┏━━
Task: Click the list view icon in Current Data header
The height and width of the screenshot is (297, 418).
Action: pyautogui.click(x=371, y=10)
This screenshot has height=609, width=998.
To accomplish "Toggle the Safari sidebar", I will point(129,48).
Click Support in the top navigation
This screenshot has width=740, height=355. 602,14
┗━━
● WHAT YOU NEED TO DO:
Every line of the material above must be set down again exactly.

● SOLUTION FOR THIS EXERCISE:
Task: Click the list view icon in Current Data header
The height and width of the screenshot is (297, 418).
Action: pyautogui.click(x=371, y=10)
This screenshot has height=609, width=998.
To accomplish "Toggle the Safari sidebar", I will point(129,48).
Click Support in the top navigation
This screenshot has width=740, height=355. 602,14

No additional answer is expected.